With Sharp Irony, Puerto Rico May Lose the Bad Bunny & Residente Film

Why Puerto Rico May Lose the Bad Bunny & Residente Film

When René “Residente” Pérez Joglar and Bad Bunny announced Porto Rico, an epic Caribbean western about the 1897 Intentona de Yauco uprising against Spanish colonial rule, major U.S. media outlets responded exactly as expected. The headlines celebrated the pairing. The coverage praised the scale of the production. Profiles highlighted Bad Bunny’s growing cinematic résumé and Residente’s feature directorial debut.

What much of that coverage has not meaningfully examined is the political controversy surrounding where this film may – or may not – be made.

Bad Bunny and Residente are not casual investors in the island’s image. They have repeatedly used their platforms to demand accountability from local government to spotlight corruption, protest austerity measures, and defend Puerto Rican dignity. They have funneled resources back into local communities. Their insistence on filming at home is not branding – its commitment.

According to journalist Rafael Lenin, Puerto Rico’s government declined to support the production, increasing the likelihood that filming will relocate to the Dominican Republic. If that occurs, it will be a symbolic shift.

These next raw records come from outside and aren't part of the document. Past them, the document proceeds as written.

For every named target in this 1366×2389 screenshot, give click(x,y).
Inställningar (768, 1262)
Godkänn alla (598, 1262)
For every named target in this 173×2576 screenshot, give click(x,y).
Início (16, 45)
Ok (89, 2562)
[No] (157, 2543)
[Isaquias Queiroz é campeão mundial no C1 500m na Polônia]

The Intentona de Yauco was one of the final organized revolts against Spanish rule before the United States invaded Puerto Rico in 1898. Rebel leader José Maldonado Román, known as Águila Blanca, refused to accept imperial inevitability. His story disrupts the simplified narrative often taught in U.S. contexts – that Puerto Rico’s transition from Spanish colony to U.S. territory was merely a transfer of administrative hands rather than a reconfiguration of empire.

A film centered on that moment is not neutral entertainment. It is historical intervention. 

That is precisely why it matters where Porto Rico is filmed.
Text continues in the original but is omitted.